Every entry that appears below is to be output exactly.

Provided entries =
=== Begin Enclosure ===

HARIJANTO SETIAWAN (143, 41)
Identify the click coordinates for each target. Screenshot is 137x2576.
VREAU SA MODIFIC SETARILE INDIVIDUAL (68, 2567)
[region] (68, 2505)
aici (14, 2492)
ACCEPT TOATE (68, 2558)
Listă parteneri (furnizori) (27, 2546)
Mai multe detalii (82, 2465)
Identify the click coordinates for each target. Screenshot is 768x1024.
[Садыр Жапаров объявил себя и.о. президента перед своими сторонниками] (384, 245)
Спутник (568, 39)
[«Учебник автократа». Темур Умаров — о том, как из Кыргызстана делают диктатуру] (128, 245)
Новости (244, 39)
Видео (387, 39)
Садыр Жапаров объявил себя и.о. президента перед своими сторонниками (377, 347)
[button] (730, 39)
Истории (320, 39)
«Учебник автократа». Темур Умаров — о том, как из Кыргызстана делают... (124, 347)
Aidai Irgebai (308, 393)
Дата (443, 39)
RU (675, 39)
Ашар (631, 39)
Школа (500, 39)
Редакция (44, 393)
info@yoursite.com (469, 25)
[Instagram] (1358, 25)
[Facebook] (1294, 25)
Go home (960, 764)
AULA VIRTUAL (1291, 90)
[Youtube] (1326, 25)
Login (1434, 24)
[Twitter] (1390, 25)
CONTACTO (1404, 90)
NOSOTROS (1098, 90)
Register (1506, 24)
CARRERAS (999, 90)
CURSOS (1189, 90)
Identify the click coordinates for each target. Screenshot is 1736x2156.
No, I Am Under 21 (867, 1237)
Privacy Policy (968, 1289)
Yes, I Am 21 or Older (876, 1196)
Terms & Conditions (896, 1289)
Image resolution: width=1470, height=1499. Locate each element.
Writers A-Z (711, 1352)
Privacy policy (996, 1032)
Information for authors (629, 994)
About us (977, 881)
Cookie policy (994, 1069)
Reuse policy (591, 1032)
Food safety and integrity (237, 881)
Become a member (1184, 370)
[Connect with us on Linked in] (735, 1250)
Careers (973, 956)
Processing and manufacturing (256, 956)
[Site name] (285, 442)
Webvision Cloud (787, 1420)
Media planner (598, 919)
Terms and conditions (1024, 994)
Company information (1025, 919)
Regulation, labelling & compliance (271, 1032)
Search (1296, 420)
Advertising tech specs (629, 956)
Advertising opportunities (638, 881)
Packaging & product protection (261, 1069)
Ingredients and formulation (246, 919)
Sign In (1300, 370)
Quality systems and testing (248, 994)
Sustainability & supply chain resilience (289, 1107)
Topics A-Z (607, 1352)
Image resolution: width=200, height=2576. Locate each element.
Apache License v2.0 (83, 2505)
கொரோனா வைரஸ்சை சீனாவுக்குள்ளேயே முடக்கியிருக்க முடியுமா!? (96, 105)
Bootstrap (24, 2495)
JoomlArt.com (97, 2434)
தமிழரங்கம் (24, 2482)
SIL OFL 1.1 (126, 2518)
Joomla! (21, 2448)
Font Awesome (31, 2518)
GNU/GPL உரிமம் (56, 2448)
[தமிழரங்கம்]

=== End Enclosure ===

Exercise result =
HARIJANTO SETIAWAN (143, 41)
Identify the click coordinates for each target. Screenshot is 137x2576.
VREAU SA MODIFIC SETARILE INDIVIDUAL (68, 2567)
[region] (68, 2505)
aici (14, 2492)
ACCEPT TOATE (68, 2558)
Listă parteneri (furnizori) (27, 2546)
Mai multe detalii (82, 2465)
Identify the click coordinates for each target. Screenshot is 768x1024.
[Садыр Жапаров объявил себя и.о. президента перед своими сторонниками] (384, 245)
Спутник (568, 39)
[«Учебник автократа». Темур Умаров — о том, как из Кыргызстана делают диктатуру] (128, 245)
Новости (244, 39)
Видео (387, 39)
Садыр Жапаров объявил себя и.о. президента перед своими сторонниками (377, 347)
[button] (730, 39)
Истории (320, 39)
«Учебник автократа». Темур Умаров — о том, как из Кыргызстана делают... (124, 347)
Aidai Irgebai (308, 393)
Дата (443, 39)
RU (675, 39)
Ашар (631, 39)
Школа (500, 39)
Редакция (44, 393)
info@yoursite.com (469, 25)
[Instagram] (1358, 25)
[Facebook] (1294, 25)
Go home (960, 764)
AULA VIRTUAL (1291, 90)
[Youtube] (1326, 25)
Login (1434, 24)
[Twitter] (1390, 25)
CONTACTO (1404, 90)
NOSOTROS (1098, 90)
Register (1506, 24)
CARRERAS (999, 90)
CURSOS (1189, 90)
Identify the click coordinates for each target. Screenshot is 1736x2156.
No, I Am Under 21 (867, 1237)
Privacy Policy (968, 1289)
Yes, I Am 21 or Older (876, 1196)
Terms & Conditions (896, 1289)
Image resolution: width=1470, height=1499. Locate each element.
Writers A-Z (711, 1352)
Privacy policy (996, 1032)
Information for authors (629, 994)
About us (977, 881)
Cookie policy (994, 1069)
Reuse policy (591, 1032)
Food safety and integrity (237, 881)
Become a member (1184, 370)
[Connect with us on Linked in] (735, 1250)
Careers (973, 956)
Processing and manufacturing (256, 956)
[Site name] (285, 442)
Webvision Cloud (787, 1420)
Media planner (598, 919)
Terms and conditions (1024, 994)
Company information (1025, 919)
Regulation, labelling & compliance (271, 1032)
Search (1296, 420)
Advertising tech specs (629, 956)
Advertising opportunities (638, 881)
Packaging & product protection (261, 1069)
Ingredients and formulation (246, 919)
Sign In (1300, 370)
Quality systems and testing (248, 994)
Sustainability & supply chain resilience (289, 1107)
Topics A-Z (607, 1352)
Image resolution: width=200, height=2576. Locate each element.
Apache License v2.0 (83, 2505)
கொரோனா வைரஸ்சை சீனாவுக்குள்ளேயே முடக்கியிருக்க முடியுமா!? (96, 105)
Bootstrap (24, 2495)
JoomlArt.com (97, 2434)
தமிழரங்கம் (24, 2482)
SIL OFL 1.1 (126, 2518)
Joomla! (21, 2448)
Font Awesome (31, 2518)
GNU/GPL உரிமம் (56, 2448)
[தமிழரங்கம்]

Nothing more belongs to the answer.